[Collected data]

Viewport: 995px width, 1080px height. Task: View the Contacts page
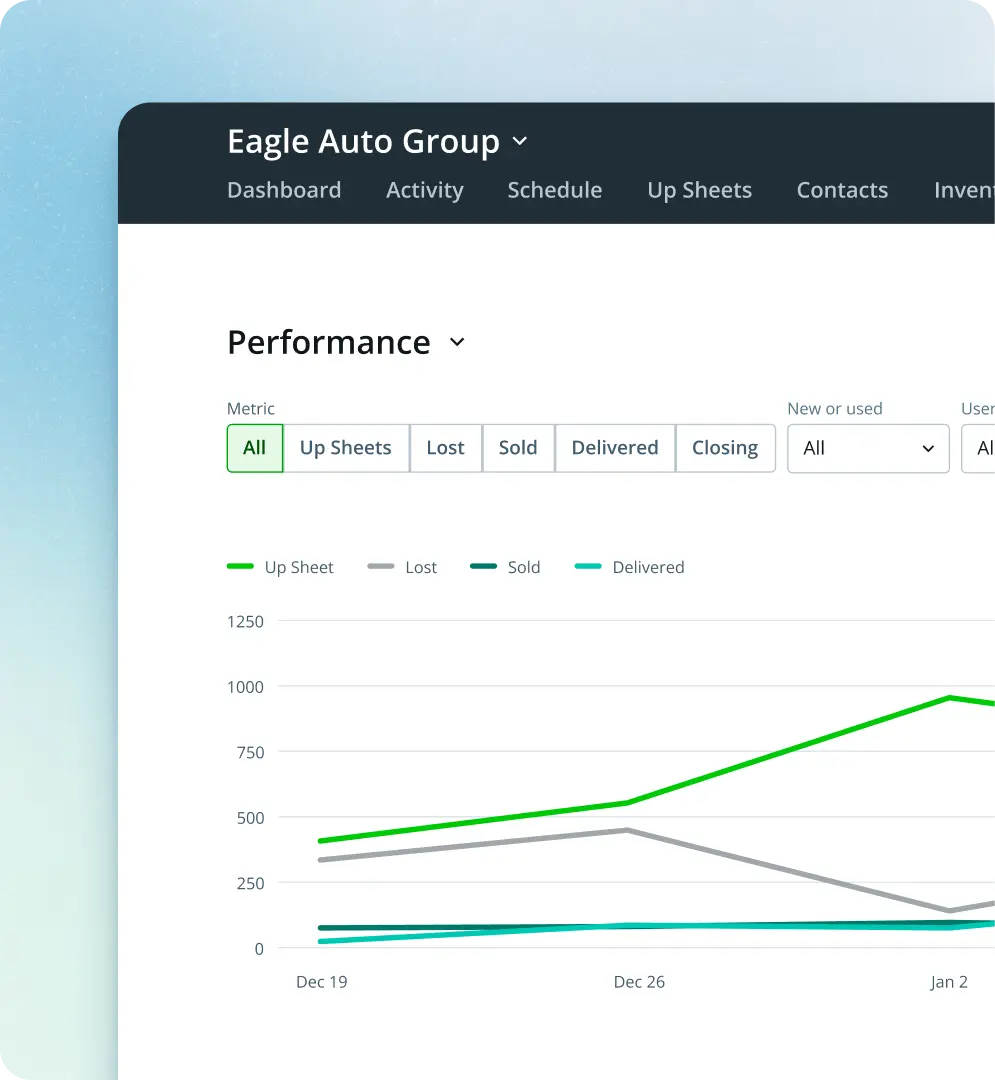(842, 190)
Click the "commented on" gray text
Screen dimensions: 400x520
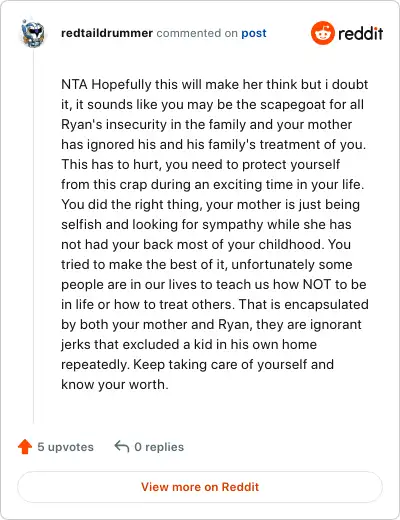(197, 33)

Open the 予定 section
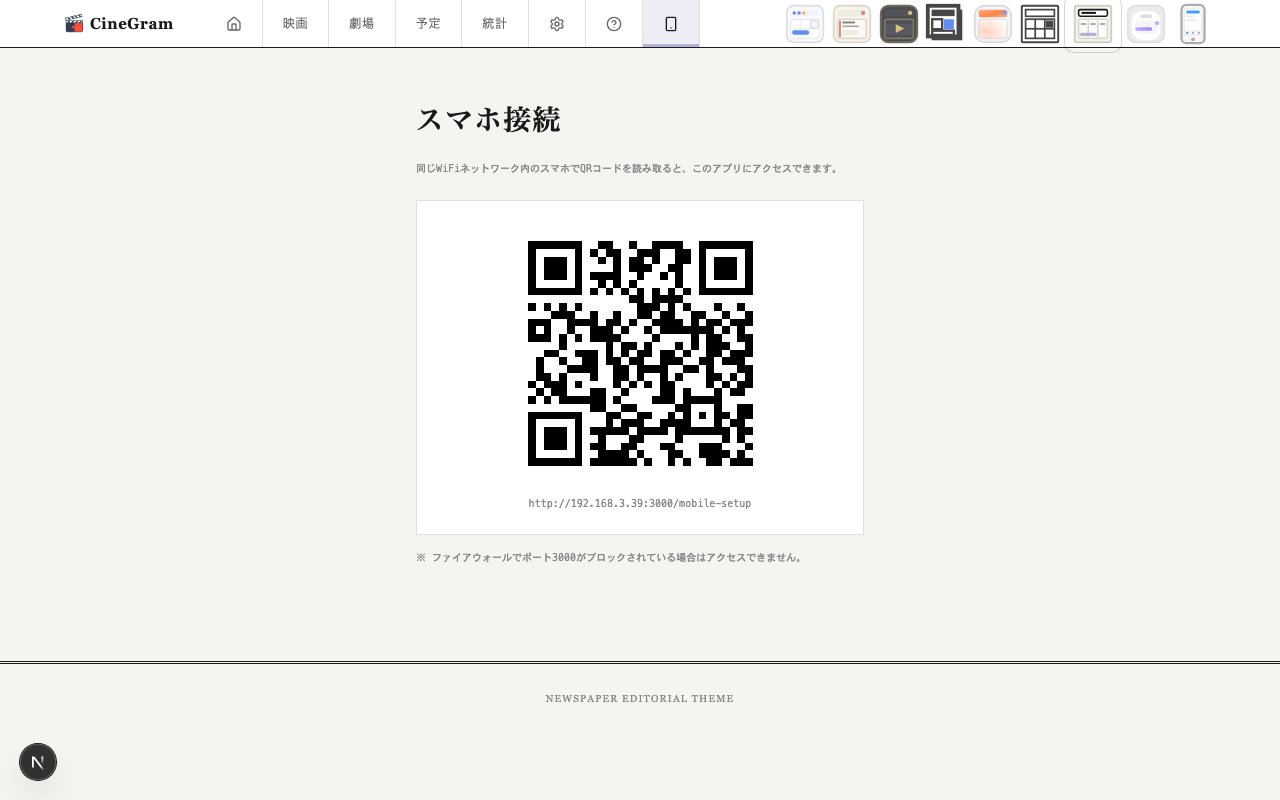428,23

Exercise objective — Although the records above contain pictures, your copy should give only their text, exactly as written.

Answer box —
Viewport: 995px width, 1080px height. Task: View the Contacts page
(842, 190)
Click the "commented on" gray text
Screen dimensions: 400x520
(197, 33)

Open the 予定 section
428,23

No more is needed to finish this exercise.